I loved reading as a child but fell away from it as a teen. It wasn’t until a very boring field exercise in the Army that I started reading again. Once that bug infected me, I couldn’t stop. I developed my skill as a reader through fiction in those early days, and it truly has helped in my ability to read non-fiction. It was in those Army days, that I first began to realize that I, too, wanted to be a writer. But in order to be a good writer, a writer, as Epictetus says, has to write. And back then, I didn’t have the discipline to stick with it. I was arrogant and thought it would come naturally. What foolishness. It is on the training ground that a warrior learns the art that prepares him for battle. Likewise, it is in the training of daily practice, that a writer can master his art.

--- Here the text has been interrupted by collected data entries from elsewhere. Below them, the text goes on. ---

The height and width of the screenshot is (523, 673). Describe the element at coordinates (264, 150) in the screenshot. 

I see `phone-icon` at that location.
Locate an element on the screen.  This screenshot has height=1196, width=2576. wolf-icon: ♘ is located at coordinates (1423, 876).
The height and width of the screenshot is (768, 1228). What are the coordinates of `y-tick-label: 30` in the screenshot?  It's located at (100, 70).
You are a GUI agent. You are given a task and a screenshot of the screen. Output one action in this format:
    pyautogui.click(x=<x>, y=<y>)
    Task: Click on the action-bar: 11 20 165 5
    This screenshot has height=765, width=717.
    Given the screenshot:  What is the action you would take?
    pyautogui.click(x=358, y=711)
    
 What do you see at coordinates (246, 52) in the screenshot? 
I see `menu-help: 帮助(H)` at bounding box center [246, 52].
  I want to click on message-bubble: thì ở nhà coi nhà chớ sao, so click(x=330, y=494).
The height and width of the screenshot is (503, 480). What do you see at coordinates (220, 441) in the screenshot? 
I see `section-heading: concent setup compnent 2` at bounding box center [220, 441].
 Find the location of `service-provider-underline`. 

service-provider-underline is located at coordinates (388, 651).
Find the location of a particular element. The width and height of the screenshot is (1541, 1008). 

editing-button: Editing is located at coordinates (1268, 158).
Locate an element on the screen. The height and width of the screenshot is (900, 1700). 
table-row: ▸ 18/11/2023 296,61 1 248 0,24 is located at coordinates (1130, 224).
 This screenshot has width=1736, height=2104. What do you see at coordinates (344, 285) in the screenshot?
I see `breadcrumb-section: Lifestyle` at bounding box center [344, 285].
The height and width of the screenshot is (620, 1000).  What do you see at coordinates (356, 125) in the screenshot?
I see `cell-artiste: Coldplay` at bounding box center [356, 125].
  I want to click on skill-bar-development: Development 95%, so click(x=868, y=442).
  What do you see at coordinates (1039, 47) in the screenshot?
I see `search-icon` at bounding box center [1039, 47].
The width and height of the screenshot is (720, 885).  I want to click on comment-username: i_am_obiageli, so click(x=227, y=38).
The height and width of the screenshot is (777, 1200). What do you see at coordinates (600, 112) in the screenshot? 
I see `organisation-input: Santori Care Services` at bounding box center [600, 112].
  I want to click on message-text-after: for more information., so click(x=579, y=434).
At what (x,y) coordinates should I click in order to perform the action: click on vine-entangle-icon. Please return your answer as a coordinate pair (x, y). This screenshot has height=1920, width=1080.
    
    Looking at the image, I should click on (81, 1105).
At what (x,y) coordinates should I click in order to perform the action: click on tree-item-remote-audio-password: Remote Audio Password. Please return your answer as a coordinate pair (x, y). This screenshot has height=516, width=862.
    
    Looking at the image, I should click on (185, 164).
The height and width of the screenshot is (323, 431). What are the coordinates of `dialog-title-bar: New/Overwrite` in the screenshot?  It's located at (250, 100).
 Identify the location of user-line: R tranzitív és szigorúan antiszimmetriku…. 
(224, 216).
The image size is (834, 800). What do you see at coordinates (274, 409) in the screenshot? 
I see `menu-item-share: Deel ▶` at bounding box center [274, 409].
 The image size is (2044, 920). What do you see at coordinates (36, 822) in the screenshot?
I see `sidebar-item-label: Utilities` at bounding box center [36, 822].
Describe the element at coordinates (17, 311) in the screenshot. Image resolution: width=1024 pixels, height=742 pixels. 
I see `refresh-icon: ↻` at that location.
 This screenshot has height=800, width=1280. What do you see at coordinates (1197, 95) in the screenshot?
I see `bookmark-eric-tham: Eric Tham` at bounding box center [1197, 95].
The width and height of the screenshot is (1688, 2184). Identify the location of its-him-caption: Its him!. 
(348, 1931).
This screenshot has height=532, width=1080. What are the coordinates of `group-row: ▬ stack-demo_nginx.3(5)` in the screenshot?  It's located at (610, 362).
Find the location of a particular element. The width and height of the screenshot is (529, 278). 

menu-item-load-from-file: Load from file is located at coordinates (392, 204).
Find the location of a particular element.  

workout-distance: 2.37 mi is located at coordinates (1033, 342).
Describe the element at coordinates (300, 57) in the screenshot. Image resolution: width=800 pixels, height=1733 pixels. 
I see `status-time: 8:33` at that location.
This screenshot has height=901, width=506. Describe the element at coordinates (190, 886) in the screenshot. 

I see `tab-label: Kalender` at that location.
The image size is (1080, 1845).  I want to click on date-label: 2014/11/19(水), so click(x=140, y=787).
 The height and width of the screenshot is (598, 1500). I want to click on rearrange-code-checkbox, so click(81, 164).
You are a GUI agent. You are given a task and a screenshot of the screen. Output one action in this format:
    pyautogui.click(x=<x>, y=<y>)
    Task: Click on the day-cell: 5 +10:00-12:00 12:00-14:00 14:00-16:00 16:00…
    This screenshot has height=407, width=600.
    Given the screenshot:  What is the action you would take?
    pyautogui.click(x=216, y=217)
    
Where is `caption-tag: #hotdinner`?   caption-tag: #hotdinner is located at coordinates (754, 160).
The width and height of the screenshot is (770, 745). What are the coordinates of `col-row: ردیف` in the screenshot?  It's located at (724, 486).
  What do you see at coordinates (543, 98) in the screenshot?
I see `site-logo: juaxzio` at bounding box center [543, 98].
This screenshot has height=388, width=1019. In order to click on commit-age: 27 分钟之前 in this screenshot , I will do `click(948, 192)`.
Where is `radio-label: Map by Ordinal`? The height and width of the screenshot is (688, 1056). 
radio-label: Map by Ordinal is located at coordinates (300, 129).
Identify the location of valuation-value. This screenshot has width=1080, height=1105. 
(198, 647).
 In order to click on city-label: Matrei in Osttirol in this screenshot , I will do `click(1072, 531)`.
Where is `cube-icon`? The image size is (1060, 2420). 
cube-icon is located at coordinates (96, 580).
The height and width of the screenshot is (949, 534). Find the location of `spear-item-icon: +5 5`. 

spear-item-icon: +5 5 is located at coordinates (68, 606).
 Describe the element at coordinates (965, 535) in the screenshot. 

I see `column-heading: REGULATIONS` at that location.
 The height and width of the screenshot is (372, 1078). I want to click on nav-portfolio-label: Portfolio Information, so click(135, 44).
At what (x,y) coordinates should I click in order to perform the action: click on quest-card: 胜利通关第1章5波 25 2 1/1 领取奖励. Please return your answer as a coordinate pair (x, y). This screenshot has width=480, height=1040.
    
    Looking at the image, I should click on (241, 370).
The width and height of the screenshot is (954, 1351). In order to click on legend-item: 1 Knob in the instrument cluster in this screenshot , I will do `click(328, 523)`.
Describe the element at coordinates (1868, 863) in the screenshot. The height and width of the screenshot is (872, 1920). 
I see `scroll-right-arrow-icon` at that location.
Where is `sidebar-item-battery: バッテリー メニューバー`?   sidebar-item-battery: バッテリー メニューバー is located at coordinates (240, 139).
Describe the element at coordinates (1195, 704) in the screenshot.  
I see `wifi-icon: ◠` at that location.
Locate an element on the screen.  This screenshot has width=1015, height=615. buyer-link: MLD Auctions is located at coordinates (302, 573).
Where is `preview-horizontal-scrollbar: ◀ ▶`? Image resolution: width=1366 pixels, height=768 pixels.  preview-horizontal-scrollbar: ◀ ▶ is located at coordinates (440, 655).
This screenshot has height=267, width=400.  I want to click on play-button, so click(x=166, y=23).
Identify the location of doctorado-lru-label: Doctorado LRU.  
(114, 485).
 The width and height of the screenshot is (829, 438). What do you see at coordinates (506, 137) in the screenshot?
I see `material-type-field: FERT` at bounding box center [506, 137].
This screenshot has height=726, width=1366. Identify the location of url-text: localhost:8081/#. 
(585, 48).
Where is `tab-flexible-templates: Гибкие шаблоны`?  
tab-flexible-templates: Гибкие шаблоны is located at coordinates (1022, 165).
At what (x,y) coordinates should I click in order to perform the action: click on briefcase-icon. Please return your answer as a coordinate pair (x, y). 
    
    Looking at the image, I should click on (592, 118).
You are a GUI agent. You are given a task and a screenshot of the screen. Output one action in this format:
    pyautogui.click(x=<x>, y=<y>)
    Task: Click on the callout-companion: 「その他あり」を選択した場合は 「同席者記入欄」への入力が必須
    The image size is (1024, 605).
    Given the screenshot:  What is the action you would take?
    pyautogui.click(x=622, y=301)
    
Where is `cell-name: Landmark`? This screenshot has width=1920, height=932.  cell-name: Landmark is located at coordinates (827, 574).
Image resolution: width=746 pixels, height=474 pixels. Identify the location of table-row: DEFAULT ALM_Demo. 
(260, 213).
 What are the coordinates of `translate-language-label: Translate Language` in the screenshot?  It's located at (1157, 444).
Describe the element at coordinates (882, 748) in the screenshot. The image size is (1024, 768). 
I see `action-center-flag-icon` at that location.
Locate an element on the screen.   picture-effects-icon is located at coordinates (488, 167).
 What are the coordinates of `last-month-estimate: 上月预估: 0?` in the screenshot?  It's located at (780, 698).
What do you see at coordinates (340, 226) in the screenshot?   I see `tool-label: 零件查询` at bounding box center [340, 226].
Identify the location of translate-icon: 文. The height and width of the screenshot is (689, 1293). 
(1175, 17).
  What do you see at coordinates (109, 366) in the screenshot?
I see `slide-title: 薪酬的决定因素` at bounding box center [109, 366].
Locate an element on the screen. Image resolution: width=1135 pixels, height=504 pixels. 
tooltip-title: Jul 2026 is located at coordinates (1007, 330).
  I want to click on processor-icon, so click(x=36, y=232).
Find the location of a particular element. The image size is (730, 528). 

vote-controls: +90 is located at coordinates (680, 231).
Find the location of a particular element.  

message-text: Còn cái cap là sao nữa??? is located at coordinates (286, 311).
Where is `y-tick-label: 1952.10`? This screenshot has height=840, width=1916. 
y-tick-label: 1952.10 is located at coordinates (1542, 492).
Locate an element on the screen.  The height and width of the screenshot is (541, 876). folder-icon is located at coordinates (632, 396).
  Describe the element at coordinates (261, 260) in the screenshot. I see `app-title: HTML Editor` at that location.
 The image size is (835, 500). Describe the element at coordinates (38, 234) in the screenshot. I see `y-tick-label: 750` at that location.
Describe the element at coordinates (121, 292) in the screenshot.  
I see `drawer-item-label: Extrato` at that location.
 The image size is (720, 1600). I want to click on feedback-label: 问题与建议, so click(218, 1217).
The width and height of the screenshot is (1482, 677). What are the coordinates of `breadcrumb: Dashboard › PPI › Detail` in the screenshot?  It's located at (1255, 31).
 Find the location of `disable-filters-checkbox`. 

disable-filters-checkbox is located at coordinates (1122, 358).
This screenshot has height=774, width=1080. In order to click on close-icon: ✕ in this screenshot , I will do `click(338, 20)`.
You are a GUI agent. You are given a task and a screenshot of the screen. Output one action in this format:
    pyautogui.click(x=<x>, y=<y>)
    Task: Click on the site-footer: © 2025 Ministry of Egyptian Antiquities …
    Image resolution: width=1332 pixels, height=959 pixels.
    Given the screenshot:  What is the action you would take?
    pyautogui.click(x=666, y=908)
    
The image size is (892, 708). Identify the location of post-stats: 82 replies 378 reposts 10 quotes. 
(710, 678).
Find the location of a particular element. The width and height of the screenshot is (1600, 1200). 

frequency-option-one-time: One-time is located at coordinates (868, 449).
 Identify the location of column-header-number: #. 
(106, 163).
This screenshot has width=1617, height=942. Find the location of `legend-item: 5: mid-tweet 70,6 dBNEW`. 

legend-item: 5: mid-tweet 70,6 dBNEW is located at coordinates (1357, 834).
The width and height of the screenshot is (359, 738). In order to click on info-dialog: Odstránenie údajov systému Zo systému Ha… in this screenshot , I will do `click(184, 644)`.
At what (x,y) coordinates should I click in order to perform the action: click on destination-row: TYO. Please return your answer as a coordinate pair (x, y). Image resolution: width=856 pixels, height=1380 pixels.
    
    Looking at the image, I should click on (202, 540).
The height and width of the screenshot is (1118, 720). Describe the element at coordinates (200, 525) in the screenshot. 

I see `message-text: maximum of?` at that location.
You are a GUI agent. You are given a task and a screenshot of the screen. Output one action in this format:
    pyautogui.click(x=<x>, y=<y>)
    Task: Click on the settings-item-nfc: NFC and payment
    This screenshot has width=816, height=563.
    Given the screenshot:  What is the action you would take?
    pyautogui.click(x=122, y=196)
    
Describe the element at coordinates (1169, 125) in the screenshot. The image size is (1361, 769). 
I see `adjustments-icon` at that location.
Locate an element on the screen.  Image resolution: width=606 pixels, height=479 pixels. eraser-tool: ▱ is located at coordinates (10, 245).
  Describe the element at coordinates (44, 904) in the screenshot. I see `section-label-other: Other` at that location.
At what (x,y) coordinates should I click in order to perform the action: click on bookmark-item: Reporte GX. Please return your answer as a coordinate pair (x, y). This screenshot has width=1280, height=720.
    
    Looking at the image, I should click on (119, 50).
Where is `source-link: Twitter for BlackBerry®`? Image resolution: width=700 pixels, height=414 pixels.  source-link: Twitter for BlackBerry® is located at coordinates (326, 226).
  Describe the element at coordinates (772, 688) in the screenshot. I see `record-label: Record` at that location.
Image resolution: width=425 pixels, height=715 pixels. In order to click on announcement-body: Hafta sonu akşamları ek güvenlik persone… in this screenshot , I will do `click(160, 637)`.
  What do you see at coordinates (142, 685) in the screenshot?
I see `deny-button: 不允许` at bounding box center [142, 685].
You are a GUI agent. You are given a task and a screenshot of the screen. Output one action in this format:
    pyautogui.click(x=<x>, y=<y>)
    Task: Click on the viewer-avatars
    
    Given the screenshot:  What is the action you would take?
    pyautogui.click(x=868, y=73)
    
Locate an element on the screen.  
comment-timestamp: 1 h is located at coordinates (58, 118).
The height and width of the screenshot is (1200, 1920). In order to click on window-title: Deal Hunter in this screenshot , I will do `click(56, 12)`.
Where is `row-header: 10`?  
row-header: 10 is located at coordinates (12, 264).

In regards to writing, what is preventing me from consistency? I know it is something I am passionate about, but something is keeping me from doing the thing that I want to do the most. I have a few theories, and it all starts with planning. I know the direction I want to go, but I struggle with planning. I struggle with finding the right tools that are going to help me stay on task and plan for future events. If I do not have a plan, I am not prepared during my allotted writing times. The effect is my writing is not focused. Even worse, without a plan I am likely to do something else. This is not good. There are things in my brain that do not need to be stuck there. If I can’t get it out of my brain, how can I get it to my readers? If I can’t get the content to my readers consistently, what hope do I have that they will keep coming back? None.
There is this calendar on my phone, which some would suggest is a great scheduling tool. I use it to set the occasional reminder for personal things, but I never have used it for my writing. There is also the pocket calendar I get every year from my employer. I have received seven of these and have never once made an entry into it. Each one sits in my locker until I replace it with the next year’s version.
The great thing about writing out your problems is that you often stumble upon the solution. This year, I want to be consistent. It has to be if I want different results. I can’t expect to do the same things over and over and expect different results. So it has to be different. I have to be different. Tonight I took the first step. I broke out that pocket calendar, dusted it off, and made my first entry. It only took seven years to do so. I downloaded the google calendar app on my iPhone so that it could sync up my non-iOS laptop. It is a great first step. Now I have to stick with it. Consistent behaviors lead to consistent results.
What are consistent behaviors? It is discipline. It is the path that I am looking for in every aspect of my life. Discipline.